__Record extracts__

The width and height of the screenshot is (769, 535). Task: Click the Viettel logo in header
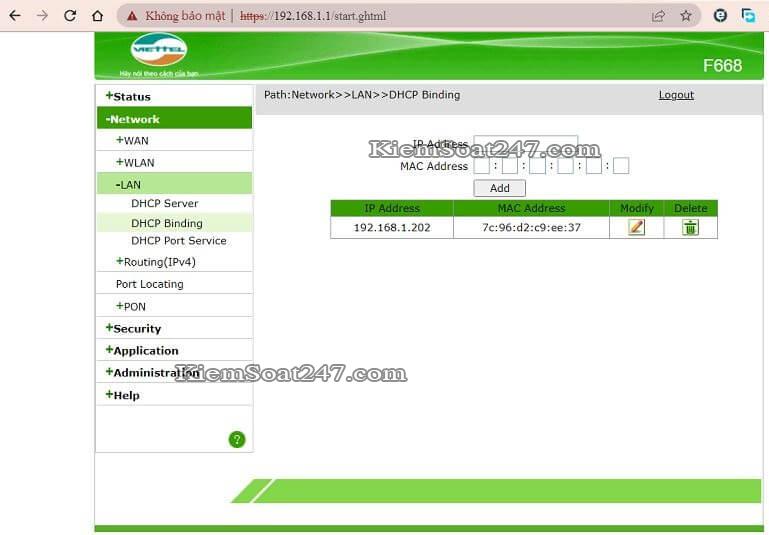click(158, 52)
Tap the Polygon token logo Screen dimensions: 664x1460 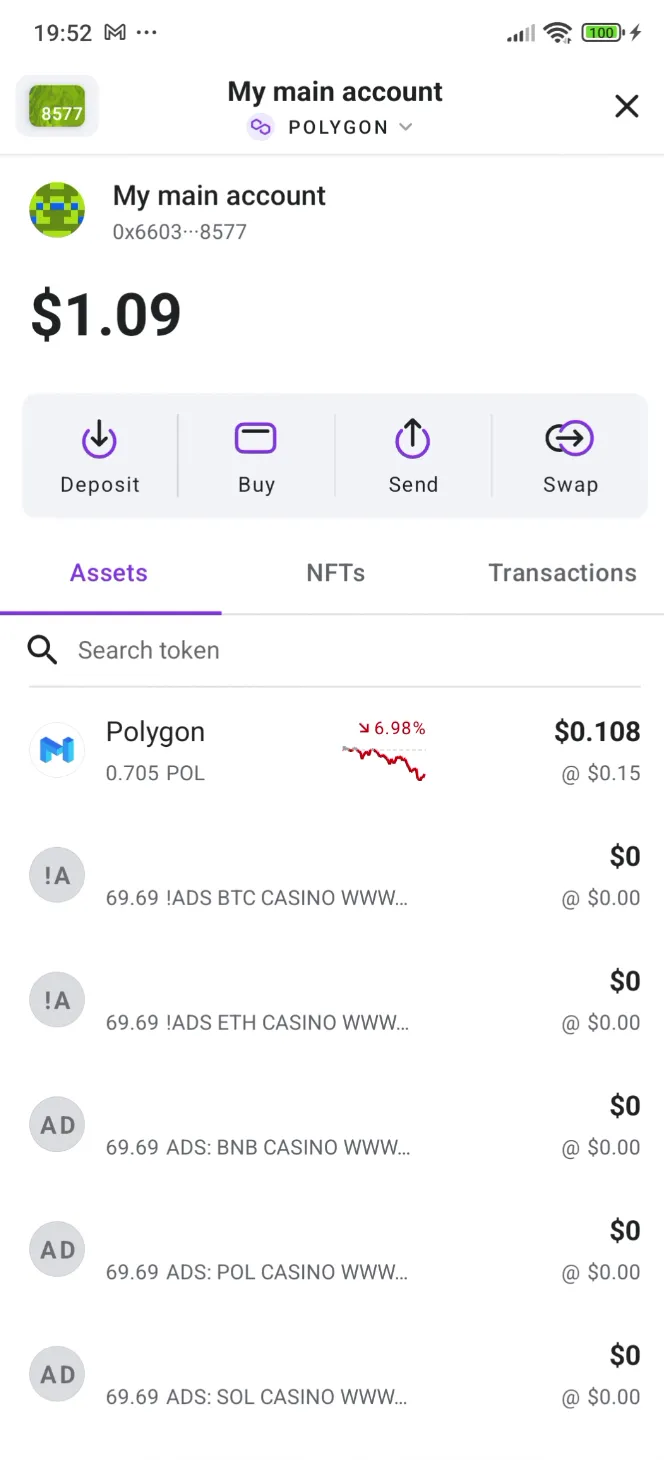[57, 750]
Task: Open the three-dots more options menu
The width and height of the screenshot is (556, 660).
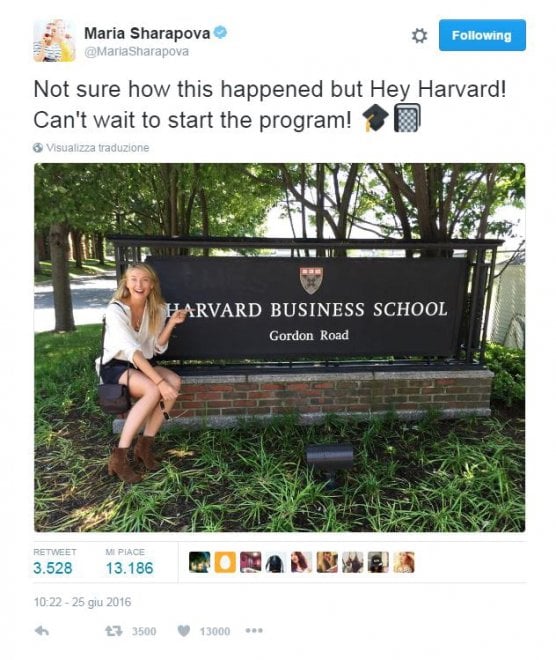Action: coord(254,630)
...
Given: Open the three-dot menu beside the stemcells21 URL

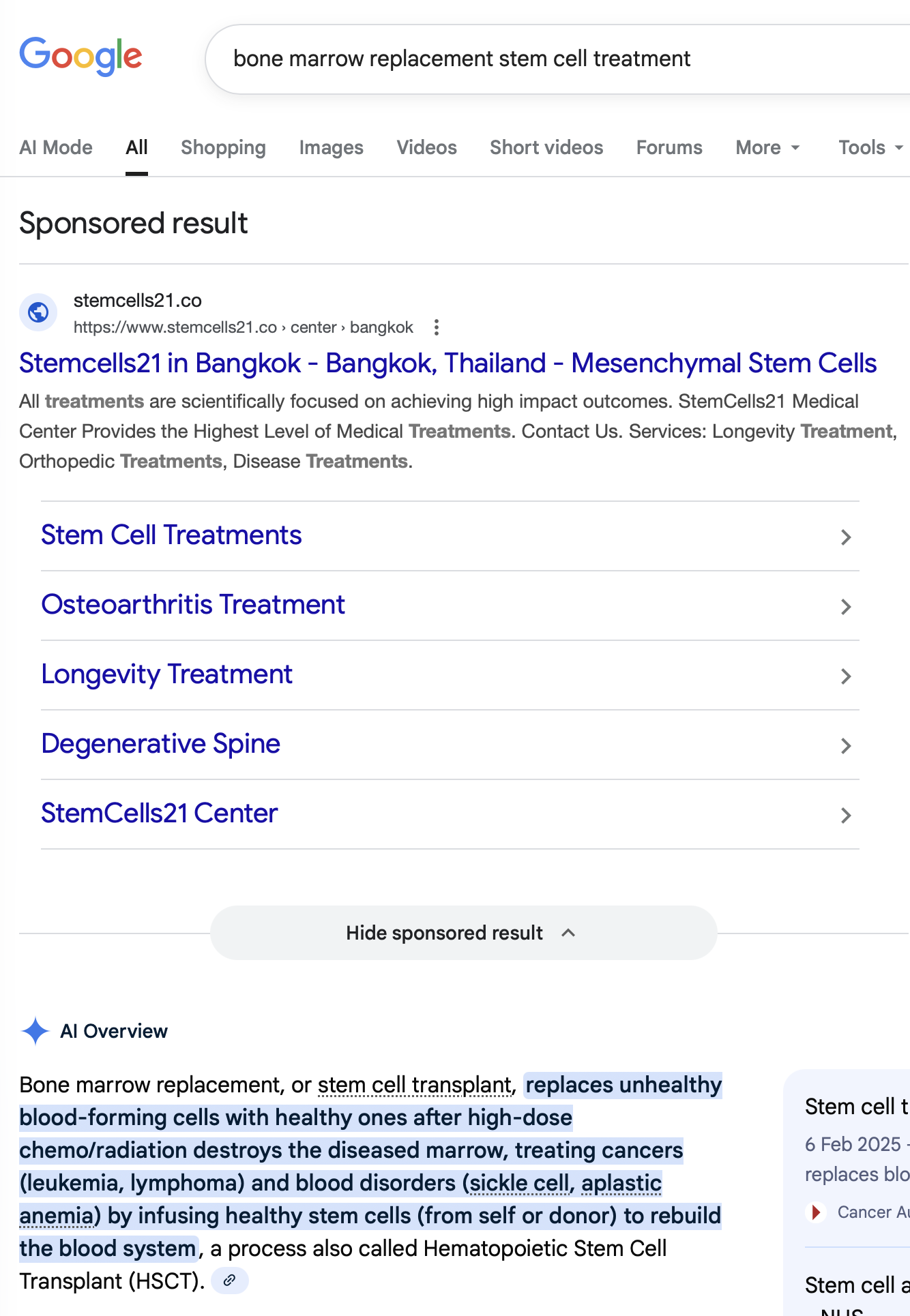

__Exercise instructions__
Wherever a line of the records above contains the string "Open", copy that line out.

__Written answer__
Task: Open the three-dots more options menu
Given: Open the three-dot menu beside the stemcells21 URL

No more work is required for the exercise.